Task prompt: In the material below, the required lines run from the one containing "Task: Open the 300% zoom level dropdown" through the one containing "The image size is (1200, 675).". Copy those lines exactly, ends included, and nothing else.

Records supplied:
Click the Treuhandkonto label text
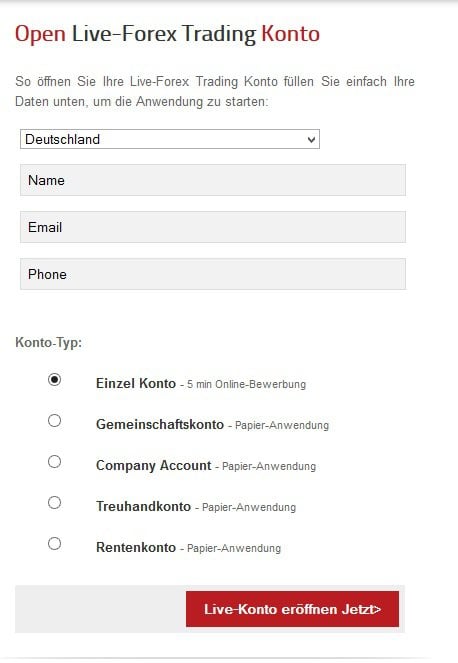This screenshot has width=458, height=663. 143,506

* * *

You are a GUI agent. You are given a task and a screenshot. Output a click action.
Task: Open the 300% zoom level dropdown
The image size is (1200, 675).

* * *

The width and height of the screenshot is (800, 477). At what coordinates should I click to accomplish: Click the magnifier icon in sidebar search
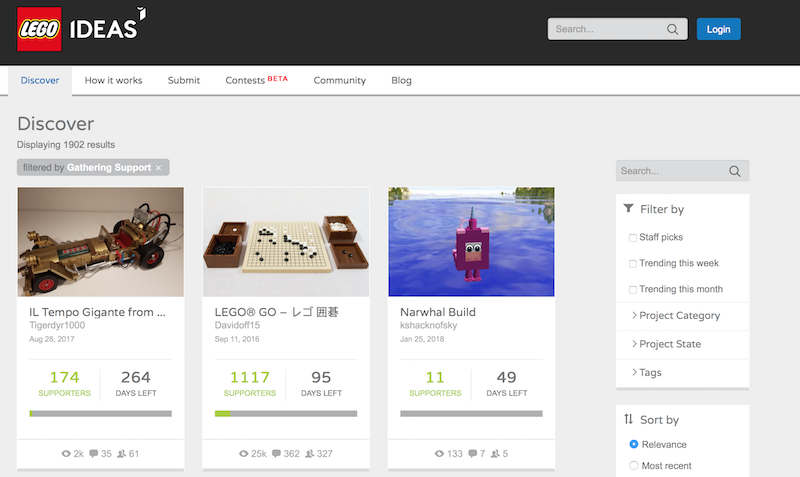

Solution below:
Task: Open the 300% zoom level dropdown
The image size is (1200, 675).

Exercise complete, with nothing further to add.